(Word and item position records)
========

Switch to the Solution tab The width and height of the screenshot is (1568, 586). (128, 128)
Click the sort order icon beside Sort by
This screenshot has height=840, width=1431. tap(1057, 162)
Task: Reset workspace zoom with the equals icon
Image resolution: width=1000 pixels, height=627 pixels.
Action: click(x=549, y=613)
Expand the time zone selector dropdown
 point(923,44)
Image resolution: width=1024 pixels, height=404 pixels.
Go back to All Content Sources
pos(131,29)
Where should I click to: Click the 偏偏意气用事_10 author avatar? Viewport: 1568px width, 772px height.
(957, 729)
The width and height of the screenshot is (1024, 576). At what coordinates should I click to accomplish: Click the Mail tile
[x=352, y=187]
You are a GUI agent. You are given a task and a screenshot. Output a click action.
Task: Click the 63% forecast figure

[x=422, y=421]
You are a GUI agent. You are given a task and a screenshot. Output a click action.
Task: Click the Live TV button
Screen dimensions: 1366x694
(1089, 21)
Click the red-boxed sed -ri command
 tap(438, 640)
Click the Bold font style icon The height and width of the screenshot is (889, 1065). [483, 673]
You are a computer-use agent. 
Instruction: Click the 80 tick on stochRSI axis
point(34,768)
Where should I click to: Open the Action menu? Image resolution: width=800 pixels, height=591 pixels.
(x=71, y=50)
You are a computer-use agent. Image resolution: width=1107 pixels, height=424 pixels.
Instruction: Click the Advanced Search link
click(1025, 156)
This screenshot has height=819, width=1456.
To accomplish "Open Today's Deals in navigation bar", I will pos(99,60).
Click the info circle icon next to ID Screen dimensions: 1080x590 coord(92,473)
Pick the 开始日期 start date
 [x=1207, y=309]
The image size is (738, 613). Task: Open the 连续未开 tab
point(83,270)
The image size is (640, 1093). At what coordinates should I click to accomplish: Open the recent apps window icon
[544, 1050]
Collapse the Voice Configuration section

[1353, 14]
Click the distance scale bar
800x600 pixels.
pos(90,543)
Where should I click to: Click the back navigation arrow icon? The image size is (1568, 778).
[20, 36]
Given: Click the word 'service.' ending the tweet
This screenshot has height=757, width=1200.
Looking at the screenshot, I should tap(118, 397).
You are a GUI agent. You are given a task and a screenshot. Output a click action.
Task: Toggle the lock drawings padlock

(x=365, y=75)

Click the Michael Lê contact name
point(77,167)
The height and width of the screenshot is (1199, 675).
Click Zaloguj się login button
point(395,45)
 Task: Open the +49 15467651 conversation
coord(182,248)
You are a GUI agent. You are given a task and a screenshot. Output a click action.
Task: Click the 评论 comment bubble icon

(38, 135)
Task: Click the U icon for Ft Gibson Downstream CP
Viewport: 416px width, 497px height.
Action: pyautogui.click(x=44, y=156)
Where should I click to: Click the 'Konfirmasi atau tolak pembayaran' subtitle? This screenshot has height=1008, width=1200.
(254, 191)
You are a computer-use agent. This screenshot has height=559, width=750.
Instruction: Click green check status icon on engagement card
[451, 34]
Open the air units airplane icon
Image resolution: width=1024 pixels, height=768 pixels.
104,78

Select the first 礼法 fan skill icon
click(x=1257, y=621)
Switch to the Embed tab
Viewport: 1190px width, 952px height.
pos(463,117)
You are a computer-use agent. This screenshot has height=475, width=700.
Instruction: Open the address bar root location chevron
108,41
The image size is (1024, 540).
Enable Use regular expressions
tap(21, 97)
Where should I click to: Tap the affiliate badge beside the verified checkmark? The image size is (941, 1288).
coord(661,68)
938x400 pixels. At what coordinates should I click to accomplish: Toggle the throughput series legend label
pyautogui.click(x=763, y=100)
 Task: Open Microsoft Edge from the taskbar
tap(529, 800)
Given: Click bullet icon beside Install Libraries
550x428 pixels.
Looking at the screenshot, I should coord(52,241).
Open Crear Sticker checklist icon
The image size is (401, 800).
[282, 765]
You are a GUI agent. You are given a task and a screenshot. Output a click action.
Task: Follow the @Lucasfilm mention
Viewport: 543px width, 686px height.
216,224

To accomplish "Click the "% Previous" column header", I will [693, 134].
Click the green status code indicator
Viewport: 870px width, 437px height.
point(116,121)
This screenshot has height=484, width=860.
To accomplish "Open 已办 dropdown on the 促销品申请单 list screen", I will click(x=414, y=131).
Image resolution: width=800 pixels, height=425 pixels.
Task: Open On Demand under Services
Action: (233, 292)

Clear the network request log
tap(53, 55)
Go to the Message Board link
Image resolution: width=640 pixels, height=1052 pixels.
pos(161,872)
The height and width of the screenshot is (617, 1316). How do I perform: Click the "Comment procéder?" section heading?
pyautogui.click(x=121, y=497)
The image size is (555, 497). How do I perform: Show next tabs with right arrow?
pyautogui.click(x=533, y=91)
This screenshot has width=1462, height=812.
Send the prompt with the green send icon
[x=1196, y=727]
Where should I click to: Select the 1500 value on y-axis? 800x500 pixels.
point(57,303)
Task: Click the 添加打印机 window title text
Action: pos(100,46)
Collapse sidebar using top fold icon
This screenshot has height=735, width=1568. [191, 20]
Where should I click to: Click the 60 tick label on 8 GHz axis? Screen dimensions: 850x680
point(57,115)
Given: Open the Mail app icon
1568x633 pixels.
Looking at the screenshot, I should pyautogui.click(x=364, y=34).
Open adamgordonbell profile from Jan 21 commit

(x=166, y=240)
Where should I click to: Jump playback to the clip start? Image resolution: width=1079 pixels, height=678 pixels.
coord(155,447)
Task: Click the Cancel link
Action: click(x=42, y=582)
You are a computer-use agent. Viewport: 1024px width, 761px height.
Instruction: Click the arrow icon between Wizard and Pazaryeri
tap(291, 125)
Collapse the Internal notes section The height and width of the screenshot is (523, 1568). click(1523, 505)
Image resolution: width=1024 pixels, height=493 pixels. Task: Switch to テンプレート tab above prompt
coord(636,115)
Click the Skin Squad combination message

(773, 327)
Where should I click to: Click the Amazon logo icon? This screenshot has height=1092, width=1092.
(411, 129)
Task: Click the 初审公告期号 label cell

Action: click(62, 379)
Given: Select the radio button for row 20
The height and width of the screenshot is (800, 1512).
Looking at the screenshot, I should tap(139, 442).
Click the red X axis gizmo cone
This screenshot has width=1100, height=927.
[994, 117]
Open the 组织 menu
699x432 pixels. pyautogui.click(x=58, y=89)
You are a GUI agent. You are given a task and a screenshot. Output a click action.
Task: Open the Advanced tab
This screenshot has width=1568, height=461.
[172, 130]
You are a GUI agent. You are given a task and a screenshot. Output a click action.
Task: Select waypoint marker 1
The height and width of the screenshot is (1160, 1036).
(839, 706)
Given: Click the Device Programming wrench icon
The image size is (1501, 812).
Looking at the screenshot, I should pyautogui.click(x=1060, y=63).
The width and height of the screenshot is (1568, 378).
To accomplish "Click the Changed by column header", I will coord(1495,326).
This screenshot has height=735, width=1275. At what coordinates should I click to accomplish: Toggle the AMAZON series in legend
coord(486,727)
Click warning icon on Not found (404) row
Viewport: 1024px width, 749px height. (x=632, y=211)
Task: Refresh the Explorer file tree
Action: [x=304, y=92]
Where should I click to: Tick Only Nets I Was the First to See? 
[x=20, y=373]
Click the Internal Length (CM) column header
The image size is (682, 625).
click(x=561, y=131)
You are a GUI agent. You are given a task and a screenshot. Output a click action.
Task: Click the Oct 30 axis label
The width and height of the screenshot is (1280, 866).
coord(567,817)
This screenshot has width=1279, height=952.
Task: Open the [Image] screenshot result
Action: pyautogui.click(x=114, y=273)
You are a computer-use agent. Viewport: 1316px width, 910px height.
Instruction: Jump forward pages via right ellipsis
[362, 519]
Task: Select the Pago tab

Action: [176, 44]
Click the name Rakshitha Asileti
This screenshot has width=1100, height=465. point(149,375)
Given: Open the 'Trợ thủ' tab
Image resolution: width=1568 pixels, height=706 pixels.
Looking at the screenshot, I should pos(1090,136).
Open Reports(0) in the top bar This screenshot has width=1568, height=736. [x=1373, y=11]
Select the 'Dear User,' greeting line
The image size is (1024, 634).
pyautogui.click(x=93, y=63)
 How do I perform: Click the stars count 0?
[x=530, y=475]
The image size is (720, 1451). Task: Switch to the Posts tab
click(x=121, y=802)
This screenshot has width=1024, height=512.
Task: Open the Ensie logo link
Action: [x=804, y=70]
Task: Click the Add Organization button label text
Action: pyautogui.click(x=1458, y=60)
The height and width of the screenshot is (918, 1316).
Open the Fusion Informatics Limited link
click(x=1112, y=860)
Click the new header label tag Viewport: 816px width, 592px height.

========

Please return the lines of the records starting at the one containing "Task: Open the +49 15467651 conversation" and ending at the one containing "tap(529, 800)", copied exactly as they appear, both ends included.

RIGHT ANSWER:
 Task: Open the +49 15467651 conversation
coord(182,248)
You are a GUI agent. You are given a task and a screenshot. Output a click action.
Task: Click the 评论 comment bubble icon

(38, 135)
Task: Click the U icon for Ft Gibson Downstream CP
Viewport: 416px width, 497px height.
Action: pyautogui.click(x=44, y=156)
Where should I click to: Click the 'Konfirmasi atau tolak pembayaran' subtitle? This screenshot has height=1008, width=1200.
(254, 191)
You are a computer-use agent. This screenshot has height=559, width=750.
Instruction: Click green check status icon on engagement card
[451, 34]
Open the air units airplane icon
Image resolution: width=1024 pixels, height=768 pixels.
104,78

Select the first 礼法 fan skill icon
click(x=1257, y=621)
Switch to the Embed tab
Viewport: 1190px width, 952px height.
pos(463,117)
You are a computer-use agent. This screenshot has height=475, width=700.
Instruction: Open the address bar root location chevron
108,41
The image size is (1024, 540).
Enable Use regular expressions
tap(21, 97)
Where should I click to: Tap the affiliate badge beside the verified checkmark? The image size is (941, 1288).
coord(661,68)
938x400 pixels. At what coordinates should I click to accomplish: Toggle the throughput series legend label
pyautogui.click(x=763, y=100)
 Task: Open Microsoft Edge from the taskbar
tap(529, 800)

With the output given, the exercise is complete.